— SOURCE MATERIAL —
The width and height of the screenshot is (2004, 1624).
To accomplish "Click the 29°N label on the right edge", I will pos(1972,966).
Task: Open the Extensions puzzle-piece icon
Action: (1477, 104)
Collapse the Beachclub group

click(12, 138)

— WORK REQUIRED —
Repeat the material above exactly.

— EXPECTED ANSWER —
The width and height of the screenshot is (2004, 1624).
To accomplish "Click the 29°N label on the right edge", I will pos(1972,966).
Task: Open the Extensions puzzle-piece icon
Action: (1477, 104)
Collapse the Beachclub group

click(12, 138)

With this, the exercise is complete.